What you need to do
Filter the entries, keeping every line with the word "will".

Extracted material

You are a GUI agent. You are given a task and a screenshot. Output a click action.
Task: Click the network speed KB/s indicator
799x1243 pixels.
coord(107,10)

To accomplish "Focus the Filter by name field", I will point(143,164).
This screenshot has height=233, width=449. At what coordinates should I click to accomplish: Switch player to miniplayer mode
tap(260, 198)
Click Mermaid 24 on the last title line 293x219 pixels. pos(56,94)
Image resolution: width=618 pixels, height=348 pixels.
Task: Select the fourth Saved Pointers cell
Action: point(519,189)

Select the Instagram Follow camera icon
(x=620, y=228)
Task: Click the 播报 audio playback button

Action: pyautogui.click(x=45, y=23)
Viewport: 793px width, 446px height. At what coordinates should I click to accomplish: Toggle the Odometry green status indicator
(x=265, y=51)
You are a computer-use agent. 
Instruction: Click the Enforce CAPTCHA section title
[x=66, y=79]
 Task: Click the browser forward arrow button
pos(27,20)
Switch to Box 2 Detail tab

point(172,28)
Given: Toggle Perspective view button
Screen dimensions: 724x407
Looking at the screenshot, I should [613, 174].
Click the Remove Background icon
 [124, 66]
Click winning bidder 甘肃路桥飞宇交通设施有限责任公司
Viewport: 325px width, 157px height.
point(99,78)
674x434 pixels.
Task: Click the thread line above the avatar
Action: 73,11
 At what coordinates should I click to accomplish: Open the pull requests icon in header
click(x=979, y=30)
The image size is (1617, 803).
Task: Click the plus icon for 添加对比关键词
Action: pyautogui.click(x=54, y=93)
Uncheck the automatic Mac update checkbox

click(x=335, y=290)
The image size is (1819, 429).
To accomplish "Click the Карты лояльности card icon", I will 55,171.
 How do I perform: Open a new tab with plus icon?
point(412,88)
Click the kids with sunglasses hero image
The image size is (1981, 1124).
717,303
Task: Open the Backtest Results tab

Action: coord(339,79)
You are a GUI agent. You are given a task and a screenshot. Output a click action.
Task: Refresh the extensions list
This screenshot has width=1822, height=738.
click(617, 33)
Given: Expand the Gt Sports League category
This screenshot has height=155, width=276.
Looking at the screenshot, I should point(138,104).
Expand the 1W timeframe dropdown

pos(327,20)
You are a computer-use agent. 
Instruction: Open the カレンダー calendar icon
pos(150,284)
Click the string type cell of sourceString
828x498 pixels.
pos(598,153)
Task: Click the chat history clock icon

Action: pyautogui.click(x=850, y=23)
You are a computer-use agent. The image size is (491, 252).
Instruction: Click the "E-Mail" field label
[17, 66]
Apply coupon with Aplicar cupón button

Your solution
To accomplish "Focus the Filter by name field", I will point(143,164).
To accomplish "Click the Карты лояльности card icon", I will 55,171.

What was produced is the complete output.